Однажды, когда они пошли на премьеру спектакля в театр, возле гардероба собралась толпа. Образовалась небольшая давка – естественный процесс, так как никто не хотел стоять в очереди, и спешил подать своё пальто в первую очередь, и Руни оказалась зажата между двумя юношами. Двумя шумными французами, один из которых обладал удивительной копной кудрявых волос. Руни захотела вырваться из этого плена, протиснуться ближе к отцу, но вдруг почувствовала лёгкое касание мужское руки к своей талии. Останавливаться, обращать на это внимание было недопустимо – этикет предписывал проигнорировать это, ведь в любом случае в давке это могла быть случайность, но ощутив мужскую руку на своей спине, Руни невольно с головой провалилась в свои опасные мысли. Но практически сразу испугалась этого и протиснулась между ними, выйдя в более свободное место.

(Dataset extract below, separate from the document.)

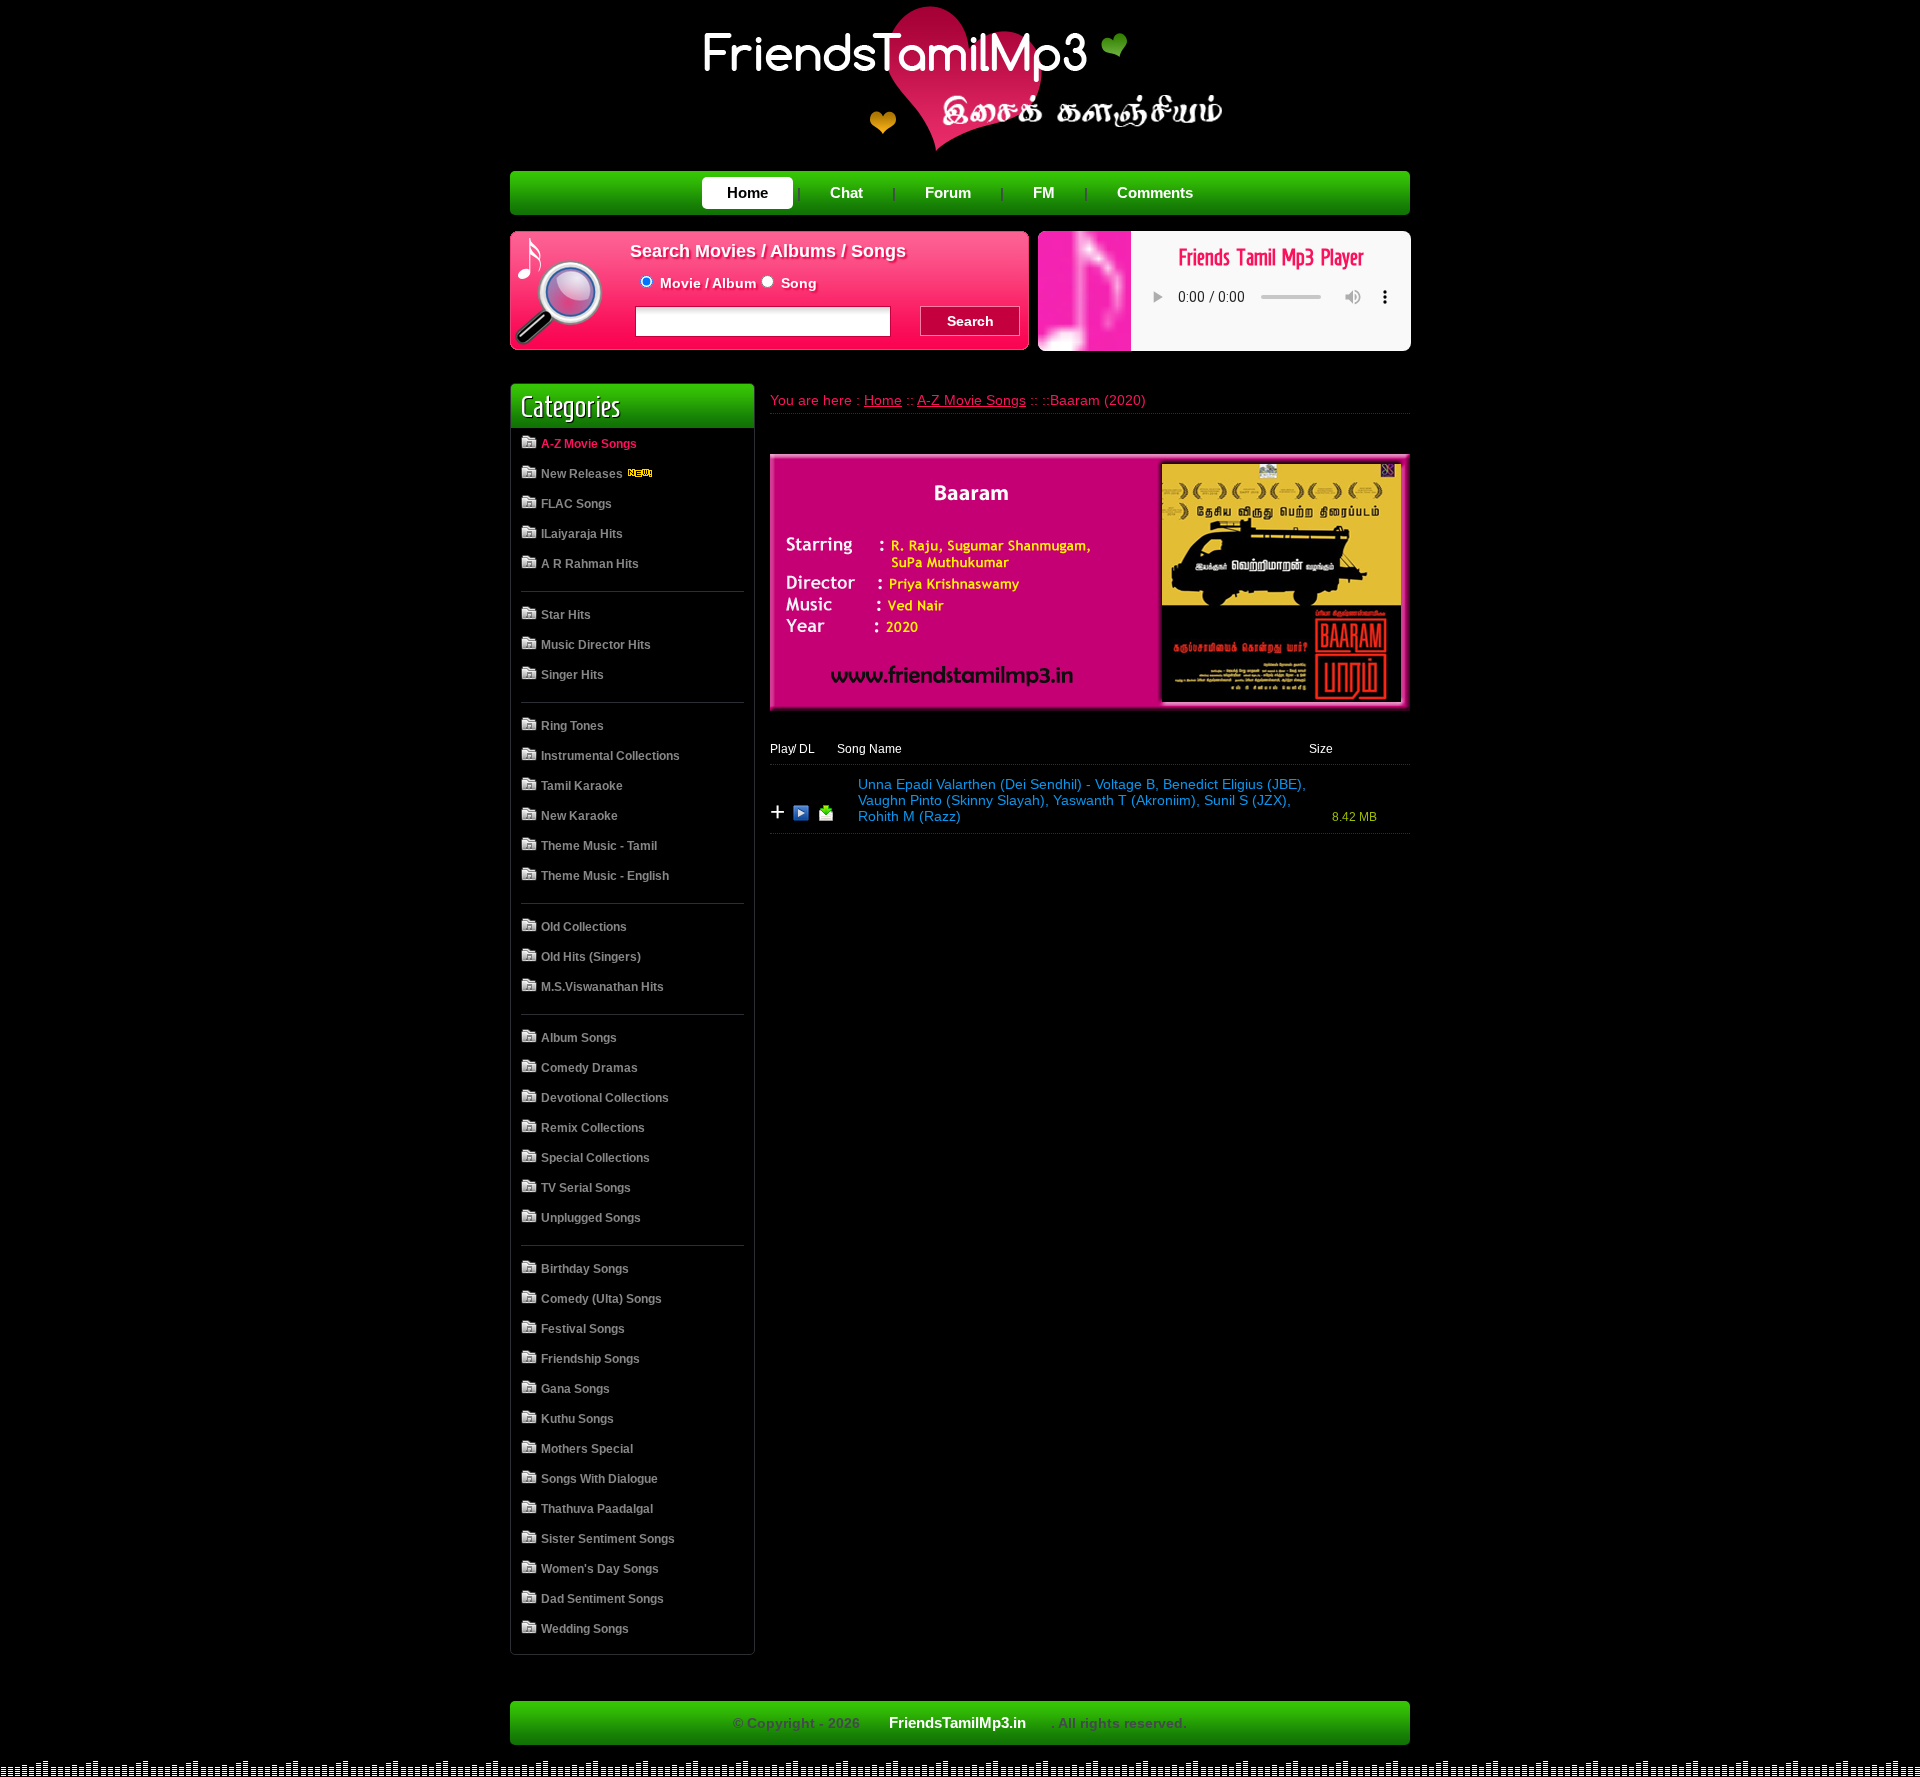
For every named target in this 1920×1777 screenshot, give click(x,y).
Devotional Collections (605, 1098)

Глядя на кудрявого юношу со спины, она не совсем понимала, что чувствует. Она попыталась собраться с мыслями и просто ждала очередь, когда сможет отдать своё пальто, но вечером в своём номере отеля, она вдруг поняла, что не может уснуть от переизбытка эмоций. Странный, хаотичный, поток мыслей, сопровождающийся фантазиями, вызывал у неё сумасшедшее биение сердца и сбивал дыхание, из-за чего лежать спокойно в своей постели она не могла. При этом все свои недопустимые мысли Руни предпочитала оставлять при себе, ни с кем не желая ими делиться. Она бы могла написать письмо в Лондон, но понимала, что никто из подруг не будет в силах её понять. Обри была слишком правильной для таких откровений, она бы без сомнений пришла в замешательство, если бы Руни поделилась с ней своими переживаниями. Для Анны, возможно, письмо подобного содержания не показалось бы чем-то странным, учитывая, возраст девушек и их примерно одинаковые мечты и фантазии, но делиться с ней сокровенным Руни не осмелилась. Она сама себе боялась признаться в том, что происходит в её голове, и какие фантазии посещают перед сном. Про Айрис нет и речи, так как этой девушке Руни не доверяла совершенно, а в ответ можно было бы получить едкое, саркастичное письмо, и не слова поддержки.

И Руни терпела те эмоции, которые пробудил в ней чувственный Париж. До одного дня, пока она не застала целующуюся пару на набережной реки Сена. Они с отцом тогда прогуливались, и смущённые влюблённые, заметив их, поспешили удалиться. В этот момент Руни поняла, насколько сильно её беспокоит то, что она чувствует.

– Папа, – заговорила она, пытаясь не смотреть на него, – а что, если я в кого-нибудь влюблюсь?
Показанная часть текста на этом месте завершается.